- Developer: Sega
- Publisher: Sega
- Composer: Hirofumi Murasaki
- Platform: Mega Drive
- Release: JP: 5 November 1993;
- Genre: Quiz game
- Modes: Single-player, multiplayer

= Party Quiz Mega Q =

1993 video game

Party Quiz Mega Q (Note: Party Quiz Mega Q (パーティークイズMEGA Q, Pātī Kuizu Mega Kyu)) is a quiz video game developed and published by Sega, which released for the Mega Drive in Japan in 1993. Players participate in a television quiz programme, answering questions in rounds of differing rules, earning or losing points along the way. Up to five players are supported, and the game was released on the Wii's Virtual Console in 2007. In 2014, the soundtrack was released on the Mega Drive 25th Anniversary Album Vol.1 album.

== Gameplay ==

A typical game in progress

The game plays like a real Japanese television quiz programme that airs on Channel 13 and is hosted by Tiger Yakuto: five contestants compete against each other in rounds of various quiz modes, and up to five players can play simultaneously using the Mega Drive's Multiplayer Adaptor. In each mode, points are awarded for answering questions correctly, and deducted for answering incorrectly. Quiz modes include (although are not limited to) the Bet Quiz, where the contestants place bets before a question, and the Genre Selection Quiz, where a genre is chosen and a question of that genre is posed (each time a genre is selected, the point stake is increased). The programme features advert breaks during which Sega products are advertised.

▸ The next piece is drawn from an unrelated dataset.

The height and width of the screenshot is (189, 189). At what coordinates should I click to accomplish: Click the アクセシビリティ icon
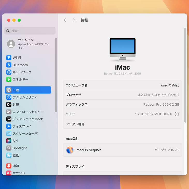tap(9, 97)
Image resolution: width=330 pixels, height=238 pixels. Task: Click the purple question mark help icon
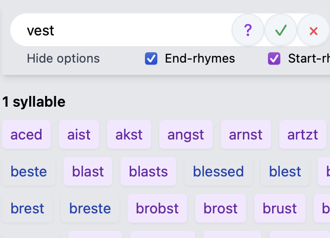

The winner plays the Time Attack Quiz, where questions are answered within a time limit to "win" prizes. There is also a free play mode where players can practise quiz types without playing in the programme.

== Legacy ==
Party Quiz Mega Q was released on the Virtual Console in Japan on 18 December 2007. The soundtrack, composed by Hirofumi Murasaki, was released on the Mega Drive 25th Anniversary Album Vol.1 album in Japan in July 2014. It was included in the Japanese version of the Mega Drive Mini microconsole in September 2019, and two updated versions of the game with new questions, titled Party Quiz Mega Q 2022 and Party Quiz Sega Q (with Takenobu Mitsuyoshi replacing Tiger Yakuto as the host), were included in the Japanese edition of the follow-up system, the Mega Drive Mini 2, released on October 27, 2022. All three versions support Buffalo's USB Hub.